Cuando la caravana se disponía a dejar atrás un último poblado beduino, todos pudieron ver a una joven muchacha, alta y grácil, que caminaba por el borde del sendero. Llevaba el rostro cubierto por un velo beduino y andaba con extrema modestia y encantador recato.

Todos a una, en especial los que se encontraban cerca de ella, se pusieron a gritar:

Wajhik!, ¡tu rostro, tu rostro!

La muchacha se detuvo y se volvió hacia ellos. Luego, con un sencillo gesto de las manos, apartó el velo, revelando unas facciones delicadas y armoniosas, una piel de aceituna clara y el comportamiento tímido pero lleno de dignidad de una virgen beduina. Todos cantaron a la vez alabando su belleza y su simpatía.

El Bey se apeó de su caballo y Ya'kub, Hamid y Nicky hicieron lo propio mientras Rosita tenía que conformarse con seguir la escena desde unos metros más atrás.

Para cumplir con la tradición, el Bey ordenó que se derramara pólvora a los pies de la joven. Uno de los muchachos que iban en la caravana pidió permiso para hacerlo. Miró al Bey y éste hizo un gesto de asentimiento. Entonces, el joven se acercó a la niña bailando al ritmo que le marcaban unos tambores imaginarios que sólo él podía oír en su cabeza y entonando las estrofas más sensuales de una canción beduina de amor; llevaba su rifle levantado por encima de la cabeza con el cañón apuntando hacia delante. Y así, se fue acercando a la joven y, al llegar hasta ella, puso una rodilla en tierra, apuntó hacia abajo con el arma puesta en vertical y disparó tan cerca de los delicados pies femeninos que le chamuscó las zapatillas.

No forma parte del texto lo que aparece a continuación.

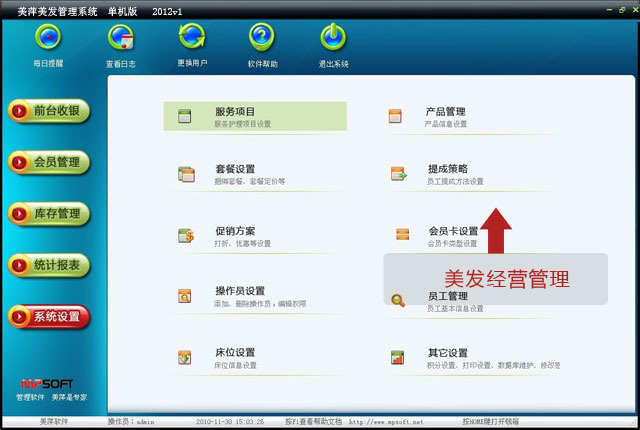640x430 pixels.
Task: Click the 提成策略 commission strategy icon
Action: pos(397,174)
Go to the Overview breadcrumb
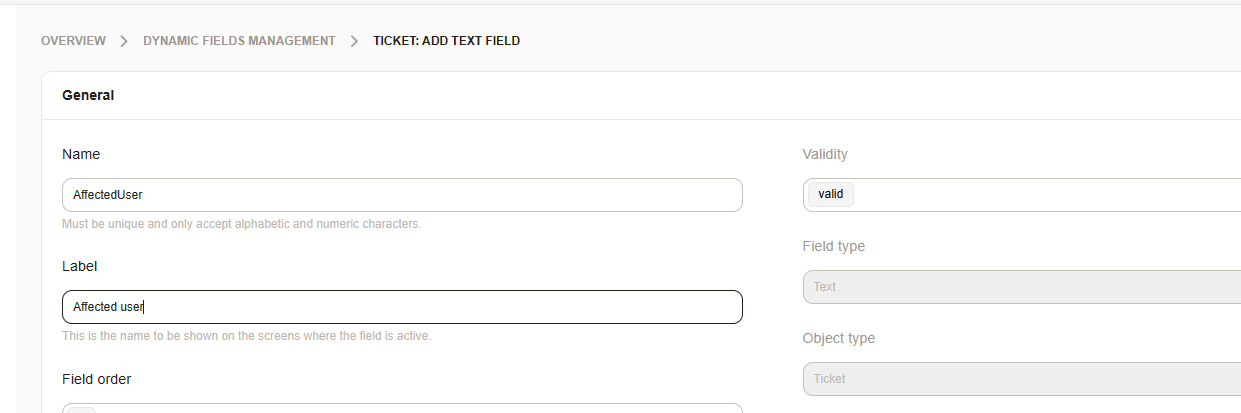1241x413 pixels. 73,41
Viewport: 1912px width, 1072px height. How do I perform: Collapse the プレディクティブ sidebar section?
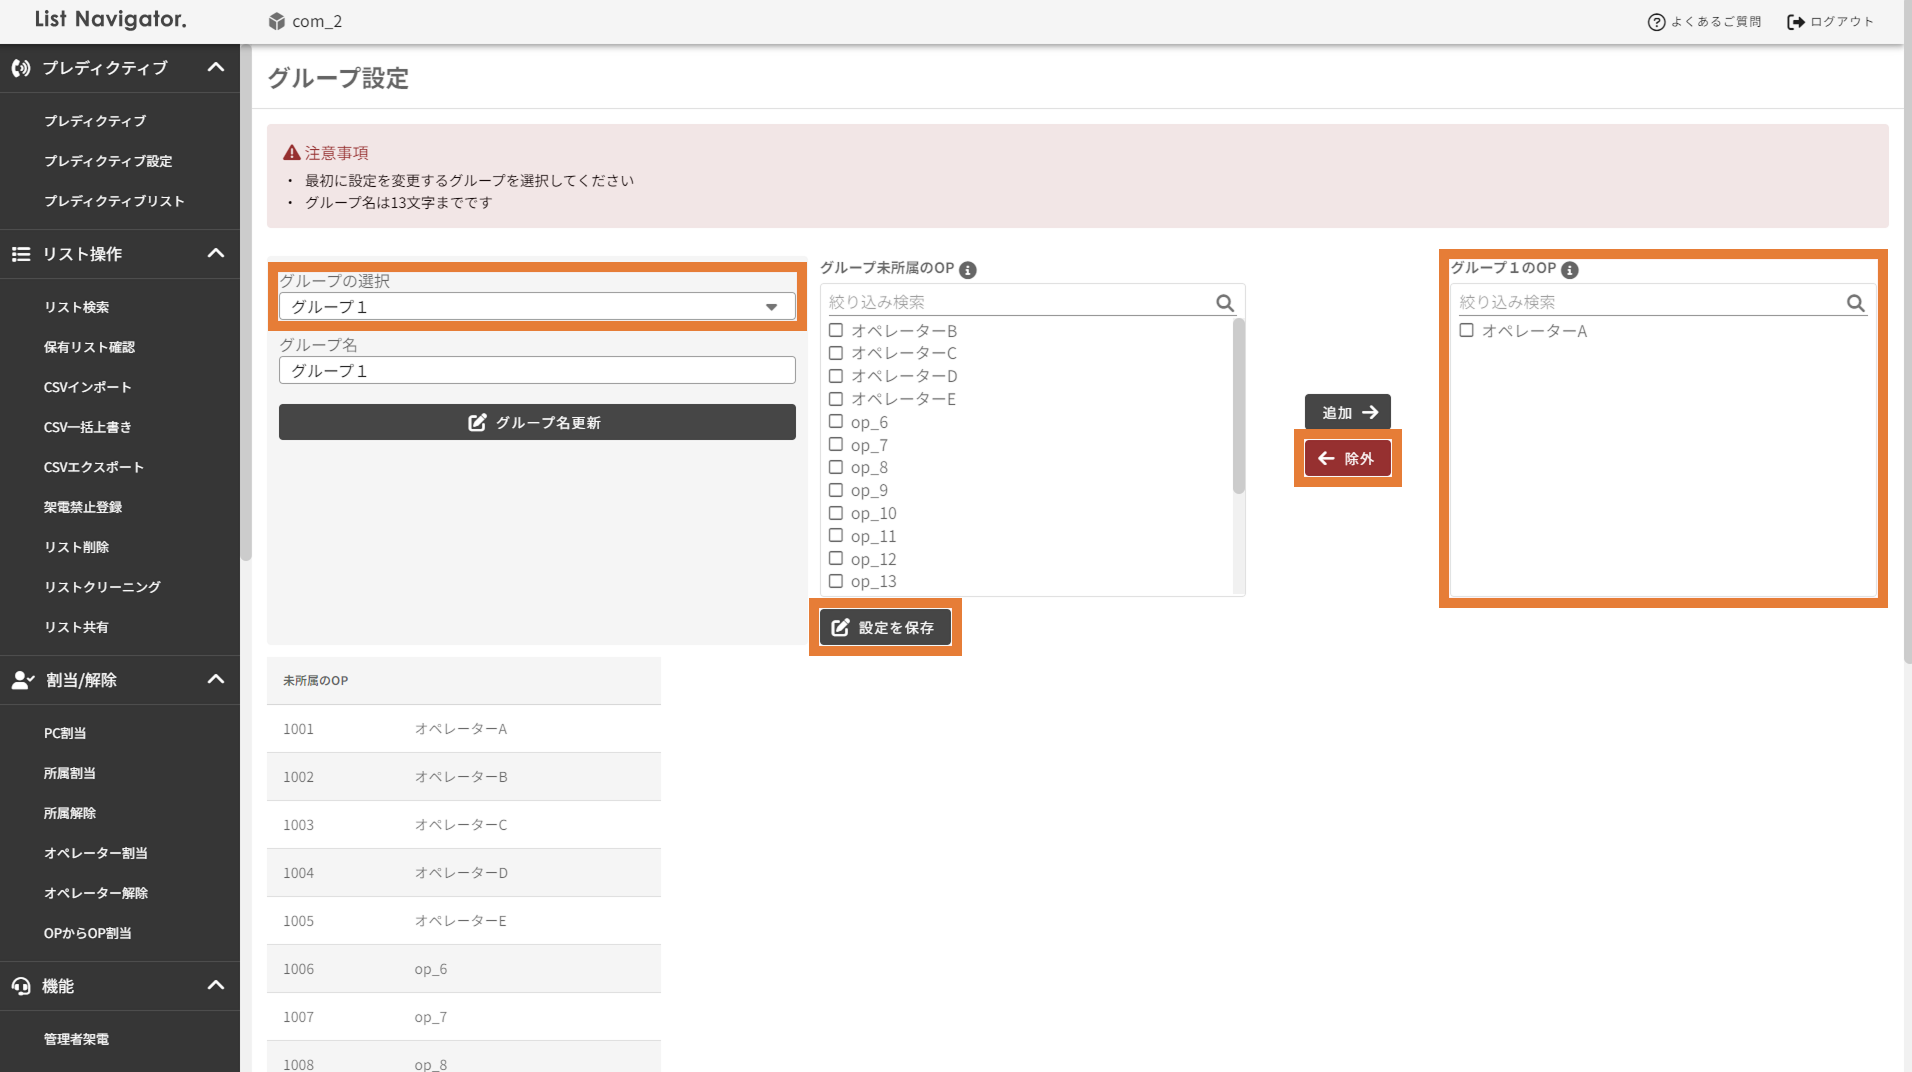[215, 68]
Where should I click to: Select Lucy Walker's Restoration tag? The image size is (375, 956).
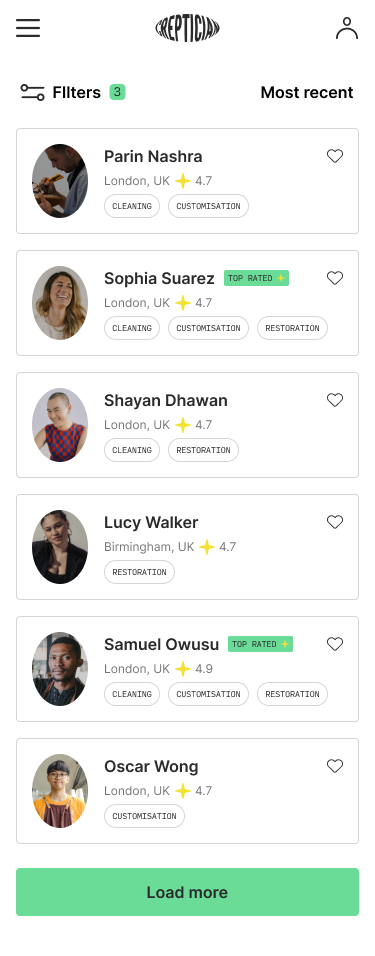point(140,572)
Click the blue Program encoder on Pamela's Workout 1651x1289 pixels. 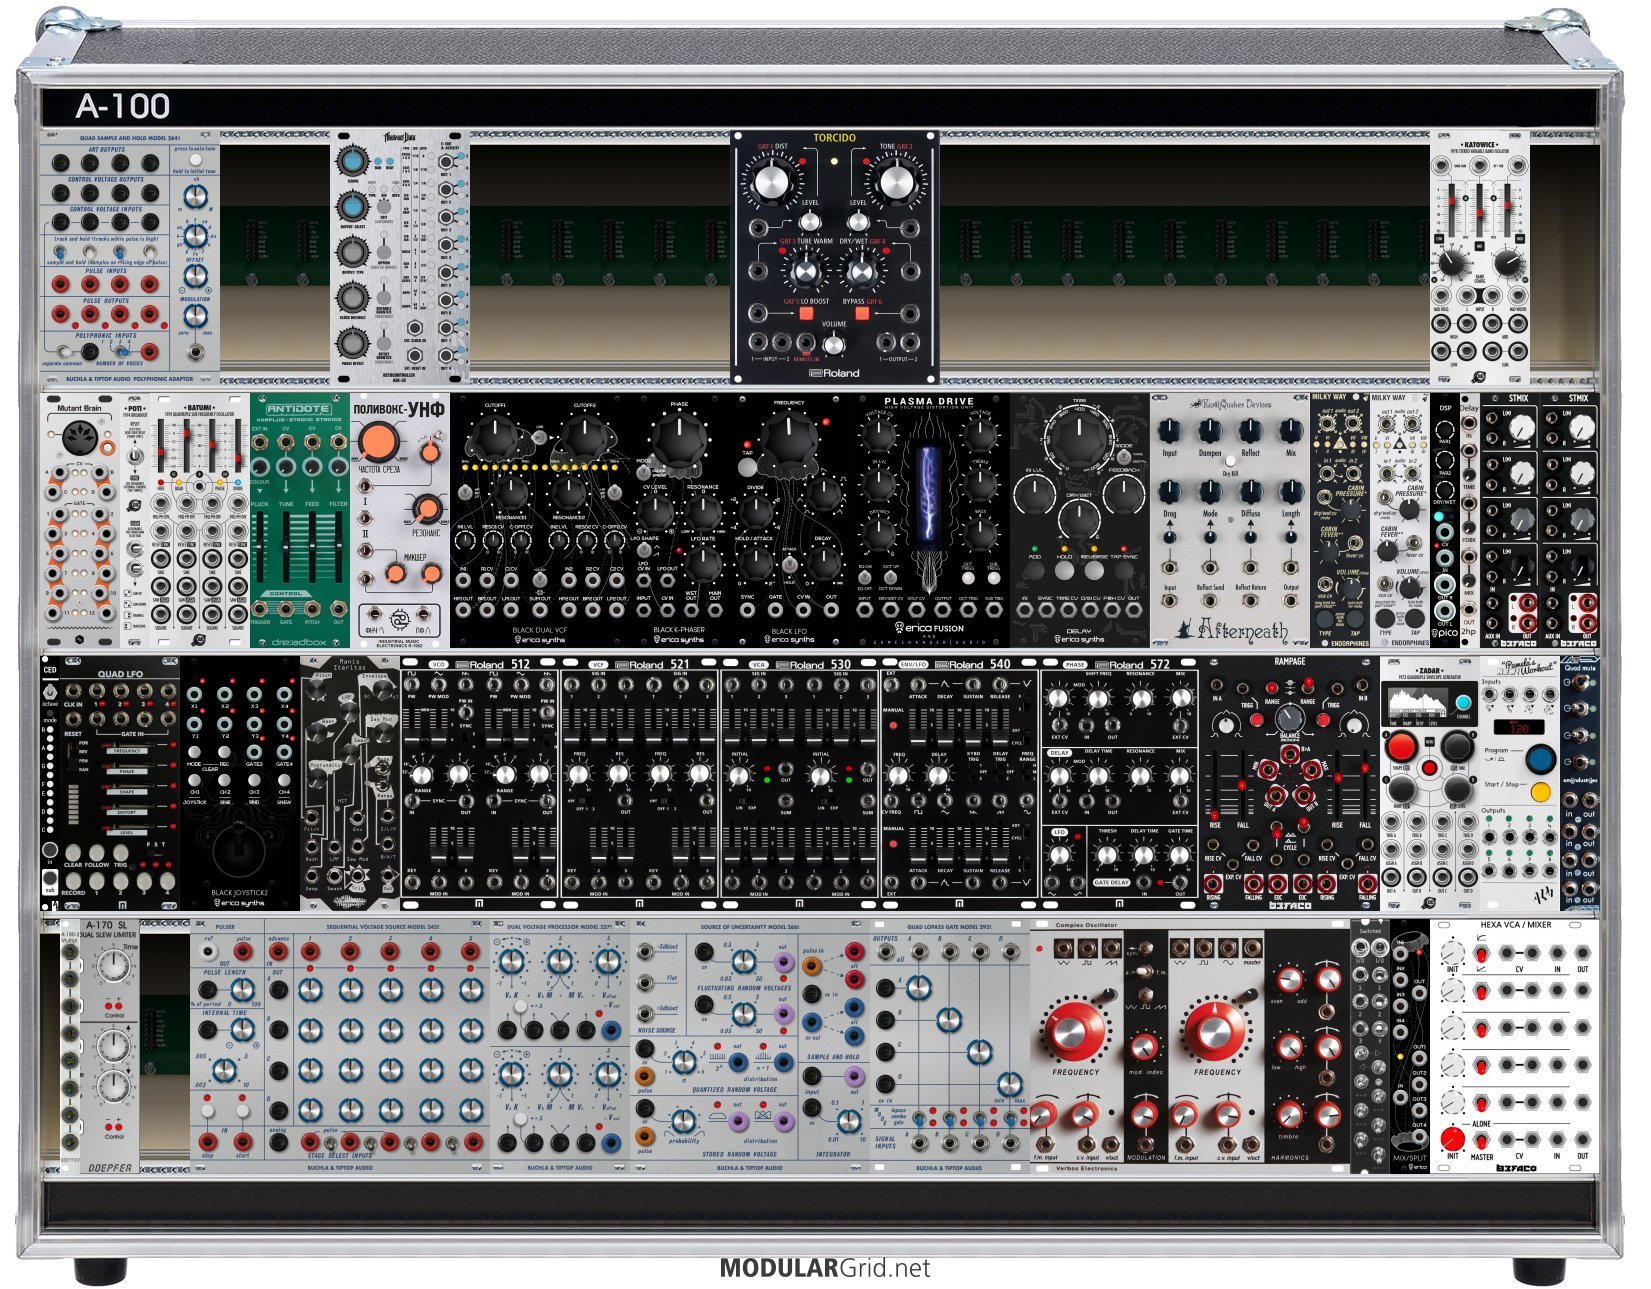(1541, 758)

Ella ni siquiera se movió; permaneció derecha como un huso y suave como una medida de seda: era su modo de agradecer el honor que se le había hecho.

– Las zapatillas chamuscadas son un tesoro de distinción para cualquier muchacha del desierto, igual que si en Londres una princesa llevara al baile de palacio unos zapatos trenzados con hilo de oro y el más fino raso, regalo de su prometido -le dijo Nicky a Ya'kub en voz baja.

También el Bey lo miró brevemente y vio que su hijo estaba impresionado por la ceremonia y, más aún, turbado por la joven beduina. Sonrió y Ya'kub se puso intensamente colorado.

– Bueno, bueno, Jamie -añadió Nicky-, tu capacidad de enamorarte e inflamarte de pasión es en verdad desmedida.

Aprovechando que nadie miraba, Rosita también se le acercó y le acarició un brazo.

Tardaron ocho horas en alcanzar el pozo de Buttafal. Allí tenían que rellenar todas sus reservas de agua y hacer que

los camellos bebieran hasta saciarse, para después iniciar el largo camino que los llevaría hasta el pozo Zieghen, a más de trescientos kilómetros de distancia, ocho o nueve días de marcha. Mientras desmontaban la caravana y preparaban el campamento, una bandada de avecillas que volaban en dirección al norte les pasó por encima. Muchas bajaron hasta donde estaban los hombres para beber agua de una palangana que Abdullahi había dispuesto. Algunas incluso se posaron en las muñecas de los viajeros para beber en el cuenco de sus manos. Iban verdaderamente sedientas y cansadas y los hombres pudieron ver que un centenar de ellas se posaban en la cresta de una duna y pasaban allí la noche.